Professor Dionisios Margetis
Department of Mathematics and Institute of Physical Science and Technology, University of Maryland, College Park

Tuesday, April 3, 2018, 15:00 - 16:00
Building 222, Room B263
Gaithersburg

Tuesday, April 3, 2018, 13:00 - 14:00
Room 1-4072
Boulder

Host: Paul Patrone

Abstract: Recent advances in materials science enable the observation and control of microstructures such as nanoscale defects with remarkable precision. In this talk, I will discuss recent progress and open challenges in understanding how small-scale details in the kinetics of crystal surfaces can macroscopically influence the surface morphological evolution. In particular, the evolution of crystal surface plateaus, facets, is characterized by an effective behavior at the macroscale that is not necessarily only the outcome of averaging, but instead may be dominated by certain discrete (microscopic) events. This "idiosyncrasy" of facet evolution raises challenging but interesting mathematical questions. The talk will explore via selected examples and methods how the kinetics of microscale defects near facets can plausibly leave their imprints at larger scales. The main tool is a class of partial differential equations (PDEs) for the surface height profile. I address the question: Can this continuum description be reconciled with the motion of line defects (steps) at the nanoscale, and how?

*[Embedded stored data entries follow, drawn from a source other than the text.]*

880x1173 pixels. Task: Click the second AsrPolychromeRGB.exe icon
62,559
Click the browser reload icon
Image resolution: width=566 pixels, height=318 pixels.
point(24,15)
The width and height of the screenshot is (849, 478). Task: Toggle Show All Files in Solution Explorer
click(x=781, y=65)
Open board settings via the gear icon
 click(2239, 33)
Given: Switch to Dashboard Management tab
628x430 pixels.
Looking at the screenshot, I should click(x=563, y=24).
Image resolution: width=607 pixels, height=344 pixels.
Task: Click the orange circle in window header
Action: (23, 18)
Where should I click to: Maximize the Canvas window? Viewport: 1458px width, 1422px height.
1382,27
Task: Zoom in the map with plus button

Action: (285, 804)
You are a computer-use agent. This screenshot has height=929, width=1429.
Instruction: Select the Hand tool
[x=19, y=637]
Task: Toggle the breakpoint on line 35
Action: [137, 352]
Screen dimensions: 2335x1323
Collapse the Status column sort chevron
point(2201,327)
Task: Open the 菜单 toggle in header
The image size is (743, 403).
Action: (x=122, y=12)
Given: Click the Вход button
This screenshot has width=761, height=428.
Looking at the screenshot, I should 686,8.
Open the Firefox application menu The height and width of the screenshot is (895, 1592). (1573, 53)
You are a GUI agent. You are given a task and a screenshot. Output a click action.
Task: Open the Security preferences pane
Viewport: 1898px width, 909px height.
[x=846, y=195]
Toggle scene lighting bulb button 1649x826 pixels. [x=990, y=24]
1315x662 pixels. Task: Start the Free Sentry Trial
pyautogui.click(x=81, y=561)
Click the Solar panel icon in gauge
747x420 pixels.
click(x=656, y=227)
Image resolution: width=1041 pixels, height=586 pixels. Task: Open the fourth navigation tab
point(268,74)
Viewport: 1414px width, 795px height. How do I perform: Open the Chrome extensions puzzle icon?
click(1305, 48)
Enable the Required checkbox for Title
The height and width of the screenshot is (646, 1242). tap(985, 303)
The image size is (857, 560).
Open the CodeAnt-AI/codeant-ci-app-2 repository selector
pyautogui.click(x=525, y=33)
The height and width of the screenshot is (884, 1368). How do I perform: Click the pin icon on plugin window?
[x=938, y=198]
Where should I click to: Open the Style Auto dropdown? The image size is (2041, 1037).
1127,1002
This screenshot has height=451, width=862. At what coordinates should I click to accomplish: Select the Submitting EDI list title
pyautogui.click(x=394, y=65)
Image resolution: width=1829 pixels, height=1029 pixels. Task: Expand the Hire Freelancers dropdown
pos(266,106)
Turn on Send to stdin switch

Bio: Dionisios Margetis is a professor in the Department of Mathematics and the Institute for Physical Science and Technology at the University of Maryland, College Park. Professor Margetis received his PhD in Applied Physics in 1999 from Harvard University and has been at the University of Maryland since 2006. He is also affiliated with The Center for Scientific Computation and Mathematical Modeling and the Maryland NanoCenter. Professor Margetis's research lies broadly in materials modeling and analysis, at the triple point of applied mathematics, theoretical physics, and materials science. His research is motivated by physical experiments and primarily explores the connection of continuum laws (e.g. PDEs) to discrete or microscopic models (e.g. ODE systems) in classical and quantum mechanics. Of particular interest are microscale effects that leave their signatures even at large scales.